L’auteur s’appuie sur diverses théories sur la migration – approches géographique, économique, de développement et de genre – développées dans la littérature académique occidentale. Pour dresser une cartographie de la scène migratoire sud-asiatique sur les soixante dernières années, il catégorise 50 millions de migrants, réfugiés et apatrides en huit catégories différentes. Il passe en revue les migrations (chapitre 1) liées aux incertitudes de la Partition de 1947, la situation des apatrides, les conflits interethniques, mais aussi les échecs dans la construction de la nation en Asie du Sud.
Le pays hôte accueille dans un premier temps les réfugiés avec bienveillance. Le temps passant, la sympathie initiale se transforme en inquiétude. L’influence politique, religieuse, économique ou culturelle des migrants peut attiser des divisions au sein du pays hôte (chapitre 2).
La guerre civile est l’une des causes les plus connues de migrations inter-étatiques. Ces mouvements de populations actionnent la variable sécuritaire : des tensions se développent entre l’État en proie à la guerre civile et ses voisins. Durant la guerre d’indépendance du Bangladesh en 1971, l’Inde accueille près de 10 millions de réfugiés, elle soutient et arme la guérilla bengalie ; d’où une escalade des tensions entre Inde et Pakistan.
Sur les huit pays sud-asiatiques, seul l’Afghanistan a signé la Convention de 1951 relative au statut des réfugiés et son protocole de 1967. L’auteur interroge la nécessité pour les États d’adopter un régime spécifique pour l’accueil des réfugiés. Au cœur du débat, on retrouve la dualité entre le concept d’universalité des droits de l’homme et celui du relativisme culturel enchâssé dans les discours de la décolonisation. Dans le cas sud-asiatique, les États préfèrent se fonder sur une approche légale nationale. L’auteur conclut qu’en dépit de l’absence de conventions spécifiques, les gouvernements agissent en faveur du soutien et de la reconnaissance des migrants, réfugiés et apatrides (chapitre 4).

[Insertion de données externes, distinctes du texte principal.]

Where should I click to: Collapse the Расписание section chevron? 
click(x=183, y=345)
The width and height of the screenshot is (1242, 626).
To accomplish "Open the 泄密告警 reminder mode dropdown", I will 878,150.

Les dimensions culturelles et psychologiques sont transposées d’un pays à l’autre lorsque les populations migrent (chapitre 6), avec un double impact : les migrants influencent la société dans laquelle ils arrivent, et vice versa. On retrouve ce métissage dans les arts et la culture. Les tensions sociales au sein du pays d’accueil se ressentent au travers de la psychologie individuelle et collective. Par exemple, il ne se passe pas un seul jour sans que l’Inde produise un film relatant l’épisode de la Partition. Les mouvements de migrants et de réfugiés ne reflètent pas seulement la destruction et la misère, ils sont aussi à l’origine d’une créativité artistique florissante. Autre exemple : celui de l’influence portugaise dans la musique des films indiens.
Ainsi, il semble qu’en dépit de ses problèmes économiques, démographiques, environnementaux et de sa diversité culturelle, l’Asie du Sud n’a en rien perdu son esprit humanitaire.